Beautiful--a barging in Father indeed.
Wonderful post.

From Thomas's reaction to meeting the risen Jesus I think he was scared of what it meant if Jeus had risen. 'My Lord and my God' was blasphemy to a Jew but Thomas spoke them and Jesus didn't deny them. Thomas had realised that the resurrection meant Jesus was God and that all the Jewish tradition he had grown up with was in the past; Jesus wasn't starting a Jewish movement but was doing something new.

"Courageous" Thomas=hero of all who honor doubt as integral to faith. Certitude--not doubt--is the opposite of faith.

Stumbled onto your blog somehow. Thanks--it's swell.

I am so thankful that you write this blog- I no longer live in Colorado and your thoughts speak directly to my own perception of the gospel, so I am so glad to have this!

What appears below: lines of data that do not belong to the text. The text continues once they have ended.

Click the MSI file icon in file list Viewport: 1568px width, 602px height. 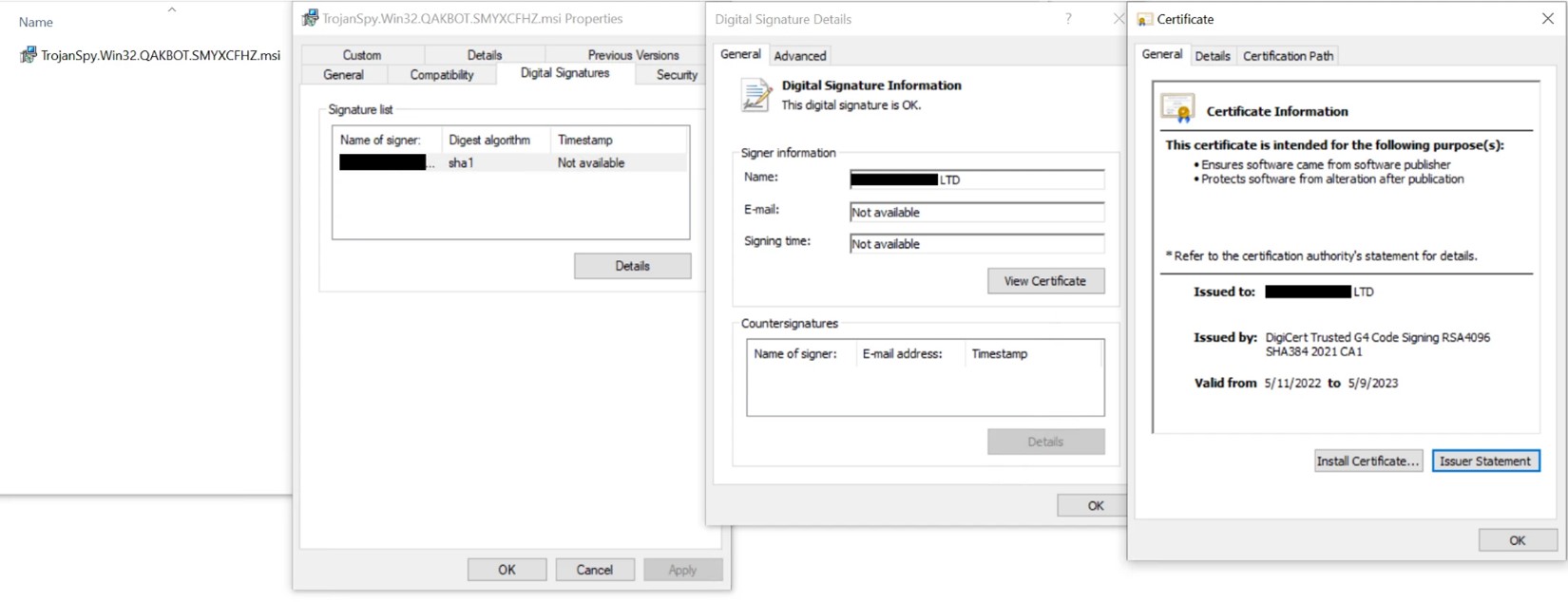[x=29, y=55]
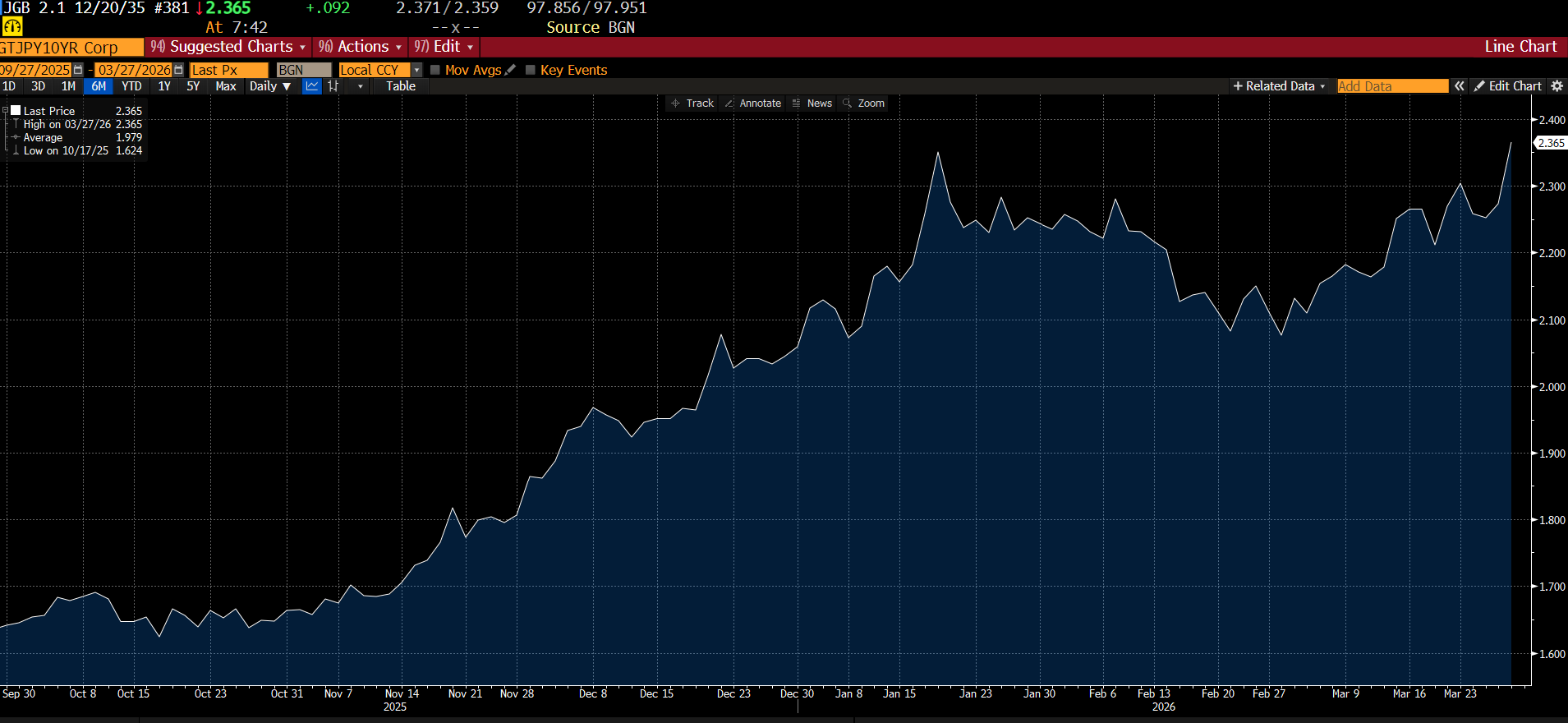The height and width of the screenshot is (723, 1568).
Task: Activate the Track crosshair tool
Action: point(692,104)
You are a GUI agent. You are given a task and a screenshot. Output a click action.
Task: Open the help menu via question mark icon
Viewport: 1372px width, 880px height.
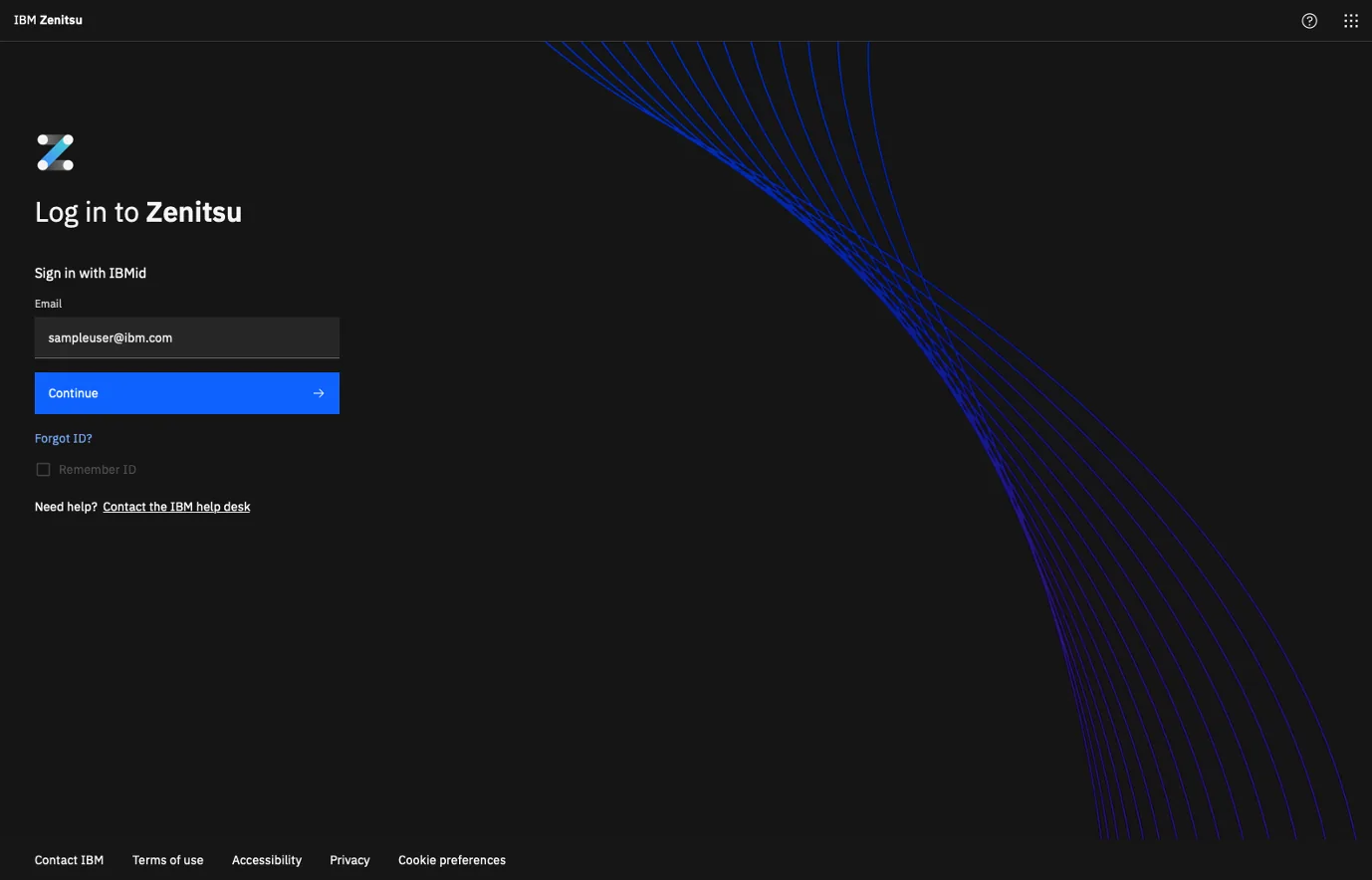(x=1308, y=20)
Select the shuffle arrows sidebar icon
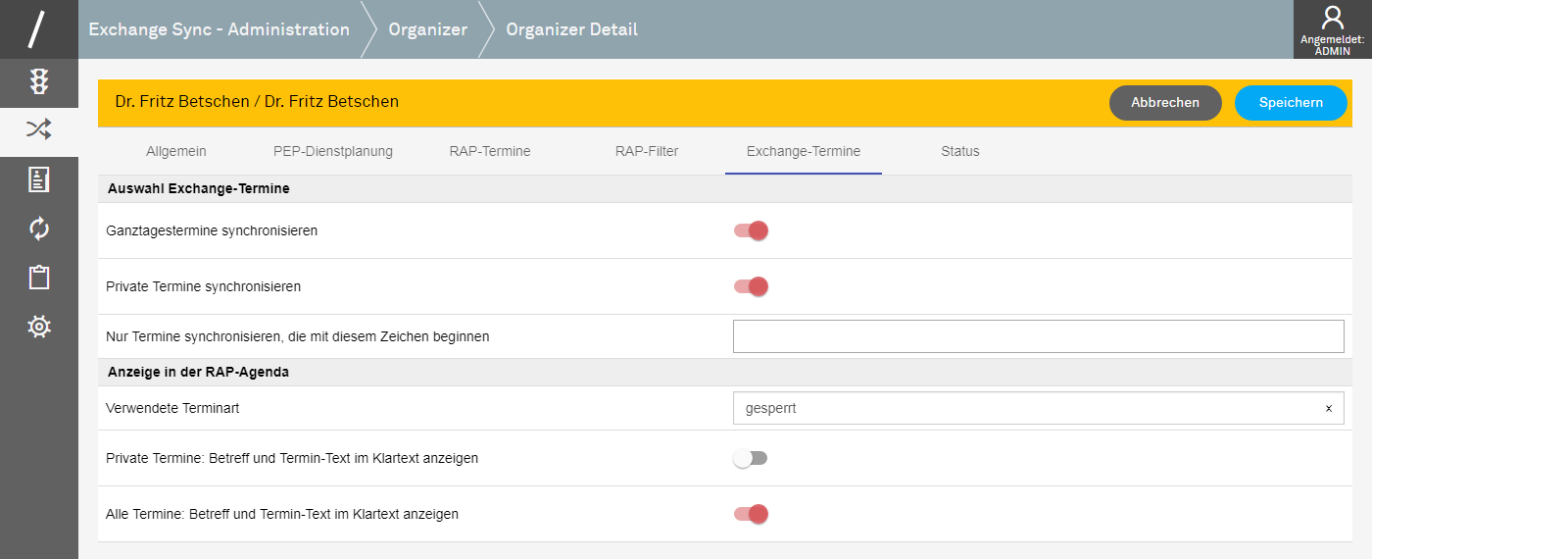Screen dimensions: 1568x559 pyautogui.click(x=39, y=129)
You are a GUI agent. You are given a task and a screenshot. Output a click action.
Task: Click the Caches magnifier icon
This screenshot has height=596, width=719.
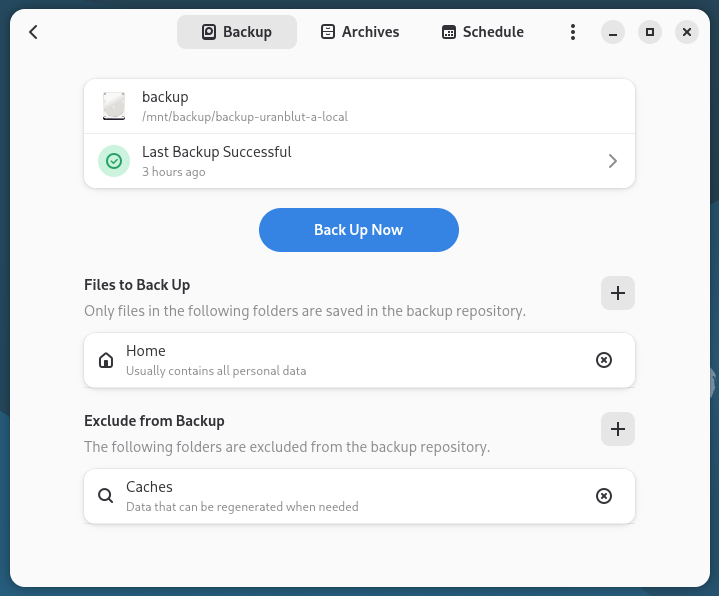click(106, 496)
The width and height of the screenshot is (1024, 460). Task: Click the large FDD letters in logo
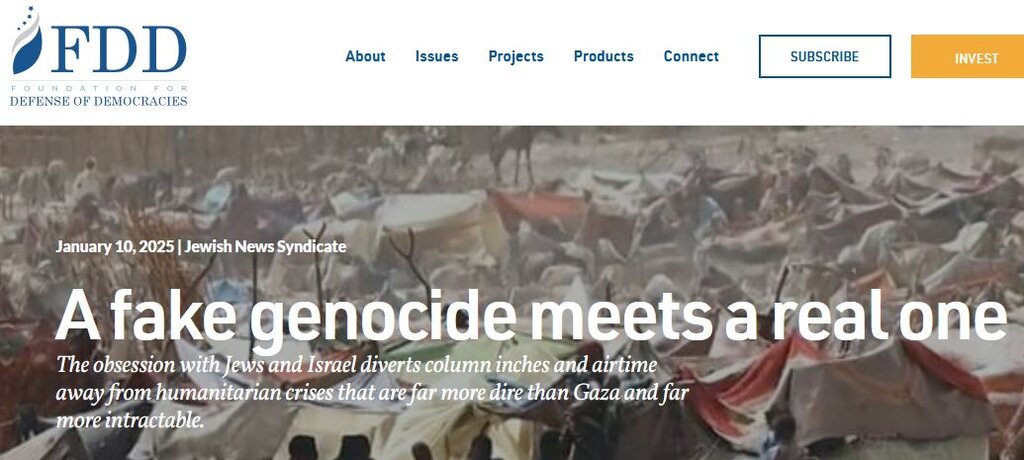[119, 49]
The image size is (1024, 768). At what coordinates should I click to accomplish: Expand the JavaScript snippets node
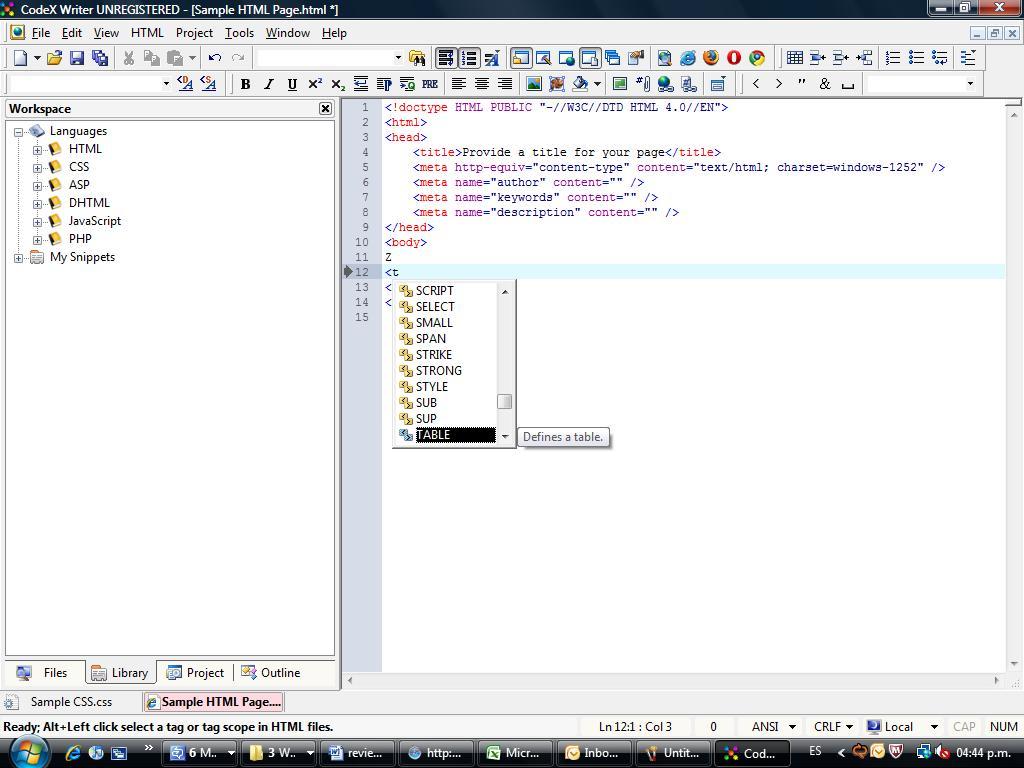click(x=37, y=220)
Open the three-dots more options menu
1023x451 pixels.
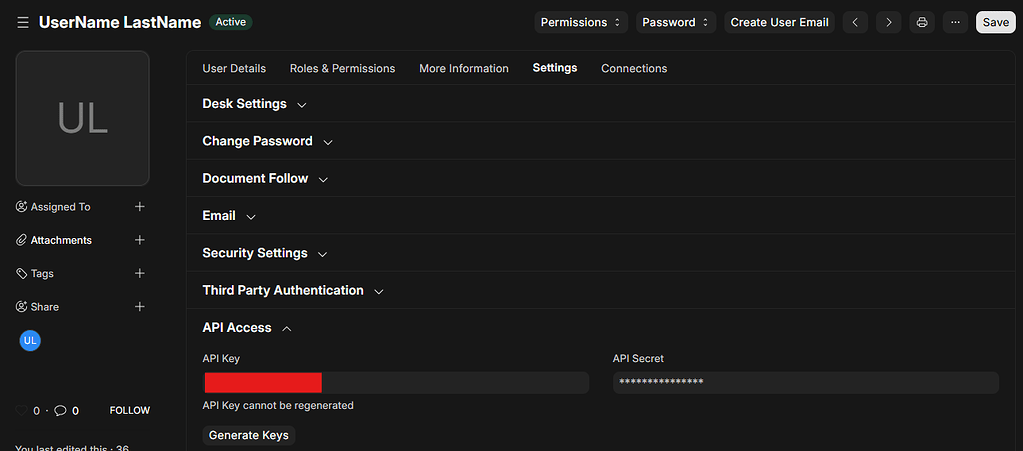click(x=956, y=22)
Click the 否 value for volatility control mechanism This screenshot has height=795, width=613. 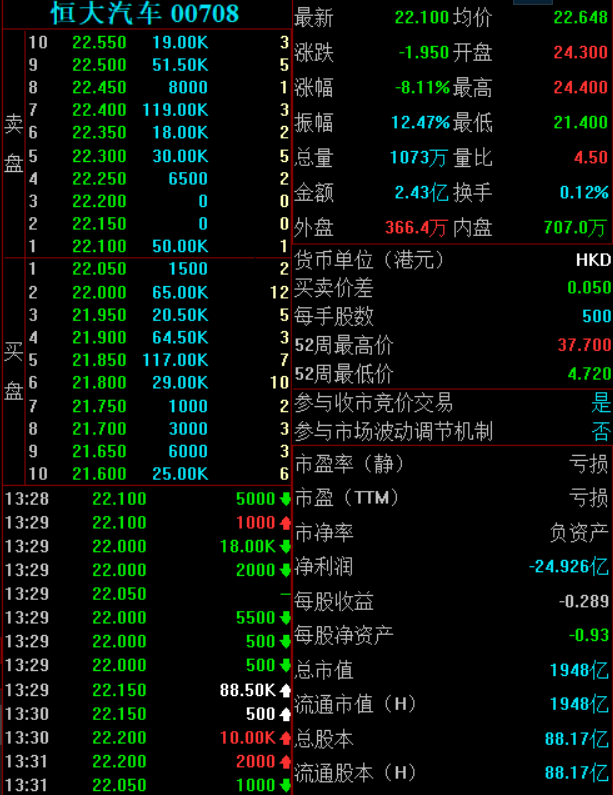click(x=600, y=432)
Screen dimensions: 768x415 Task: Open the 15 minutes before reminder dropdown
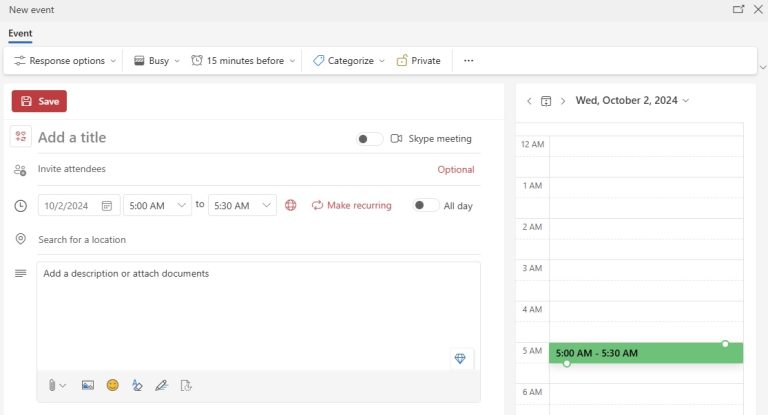point(244,61)
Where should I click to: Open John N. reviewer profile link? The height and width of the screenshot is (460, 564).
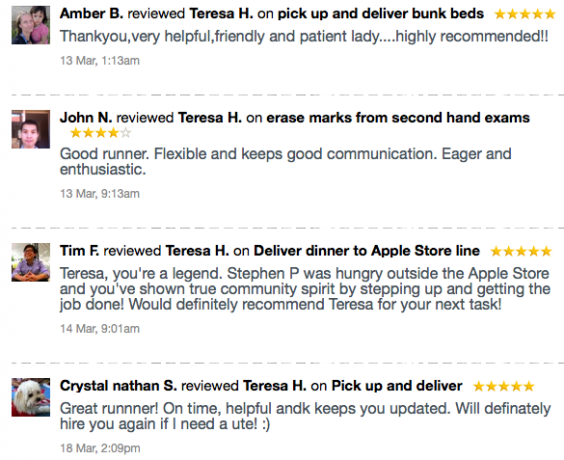[x=86, y=118]
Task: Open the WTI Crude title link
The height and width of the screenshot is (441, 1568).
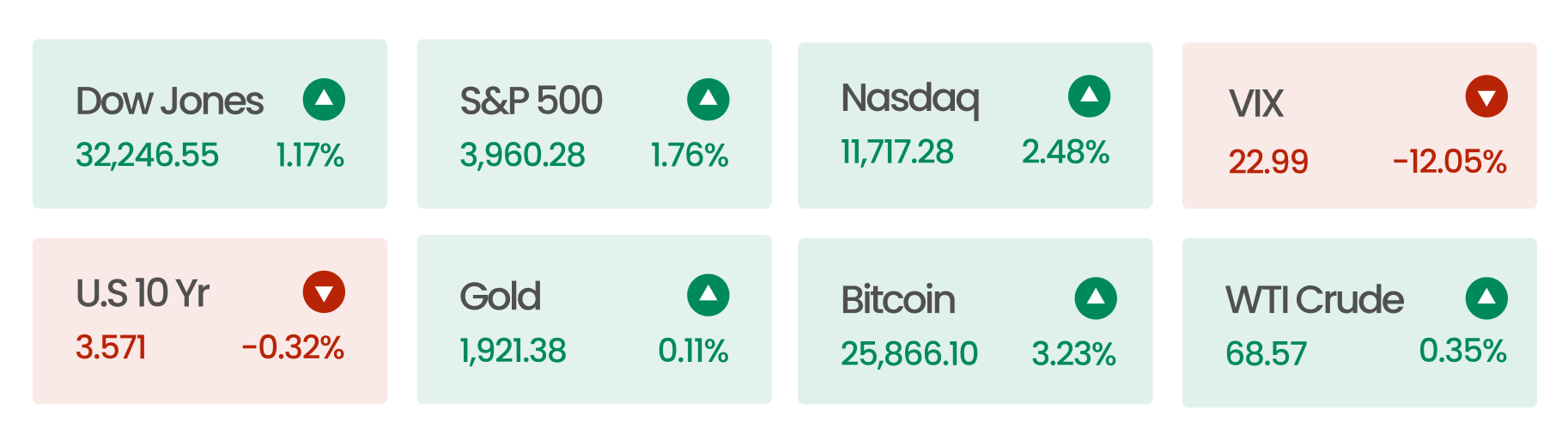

Actually Judas is the Betrayer. And because of his betrayal we almost never talk about him except to say he betrayed Jesus. We never recognize that he did make it into the intimiate circle of 12. He brings so much more to the table that we need to talk about. How many of us betray Jesus for money on a daily basis, outside and inside the church? And that's just the tip of the iceberg!

Cool message. I imagine when Thomas saw Jesus for the first time after Thomas's death that Jesus didn't mention the doubting episode at all. I picture it like Jesus saying "Remember that one time when you thought I was going to get killed and you told everybody to go and die with me? Me too."

Good food for thought here. Thank you, it's been very useful.